[Saved data entries]
===============

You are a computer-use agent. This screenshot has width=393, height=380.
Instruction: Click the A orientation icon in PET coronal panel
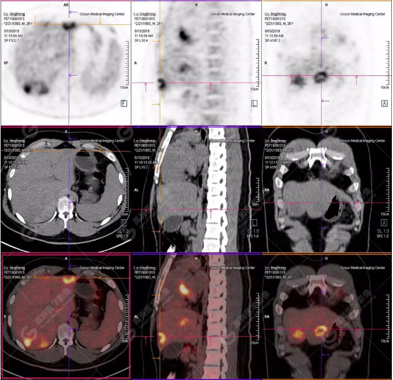[384, 104]
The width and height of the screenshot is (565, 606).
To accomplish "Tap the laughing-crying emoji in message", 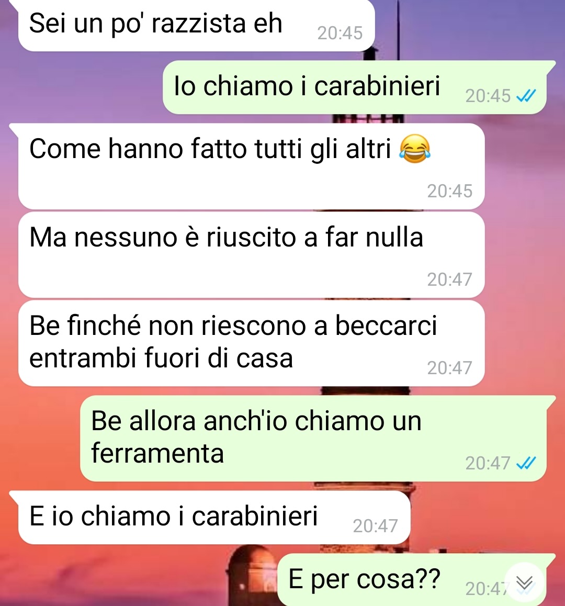I will click(415, 149).
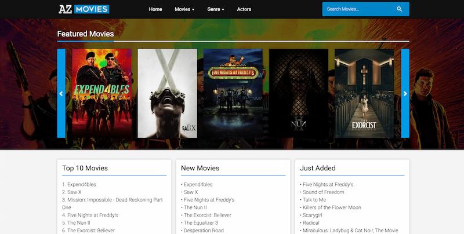Screen dimensions: 464x234
Task: Open Talk to Me in Just Added
Action: (x=314, y=200)
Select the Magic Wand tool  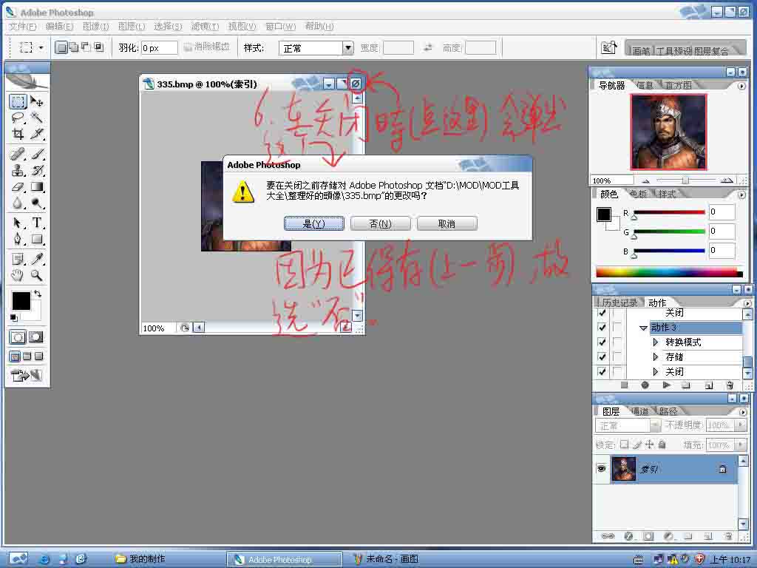(36, 118)
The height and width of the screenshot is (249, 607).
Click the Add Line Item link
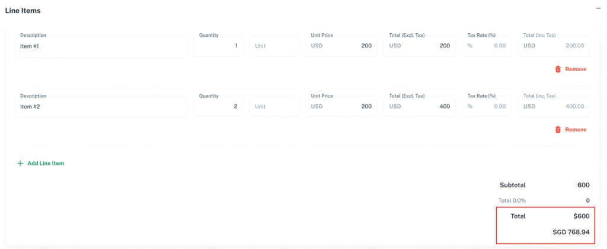[x=41, y=164]
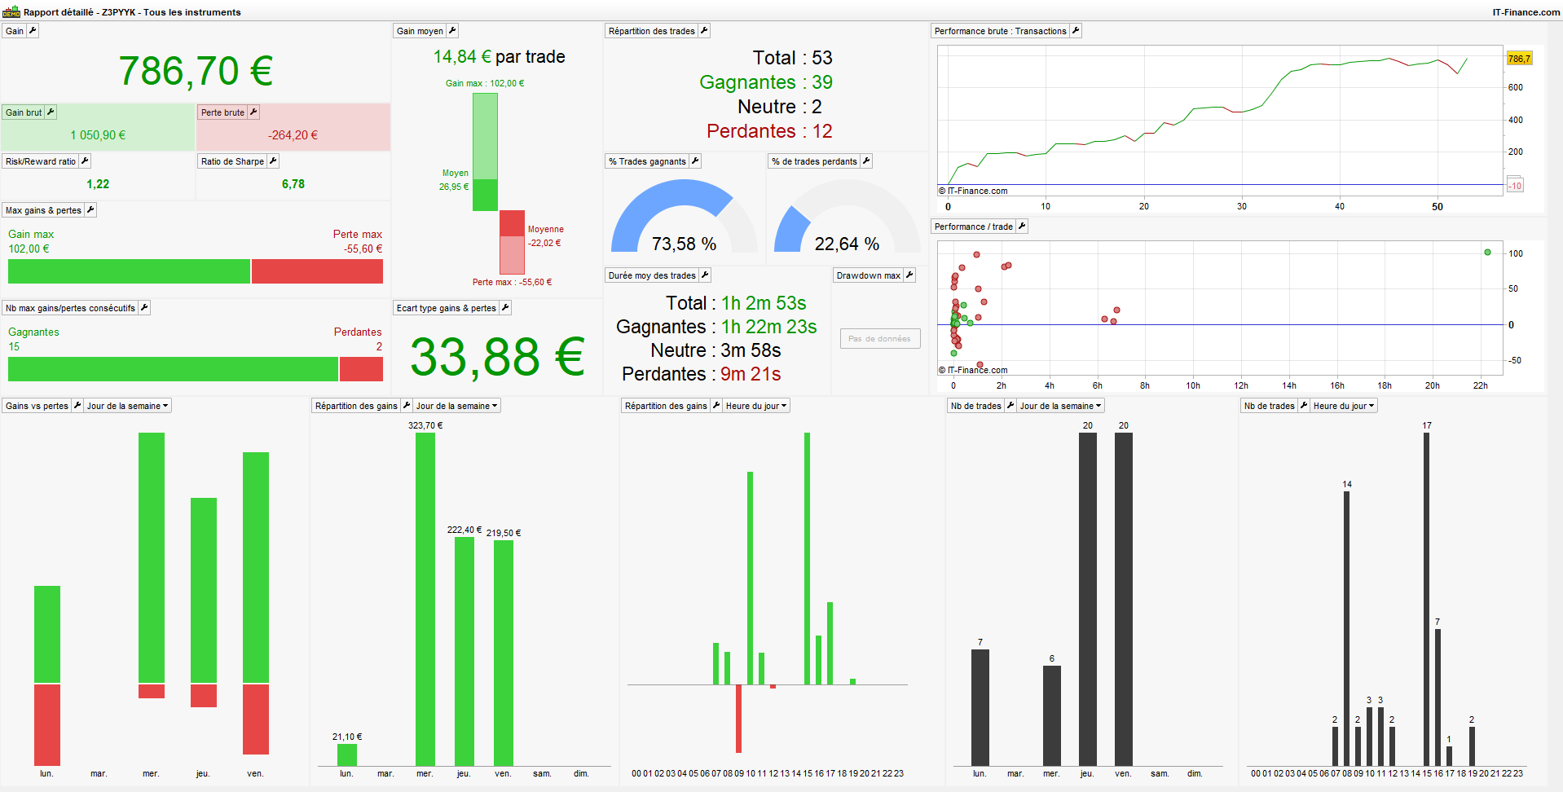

===============

Task to carry out:
In the lines above, find each one with "height" and list it.

Your solution:
You are a computer-use agent. This screenshot has width=393, height=380.
The width and height of the screenshot is (565, 606).
The height and width of the screenshot is (249, 607).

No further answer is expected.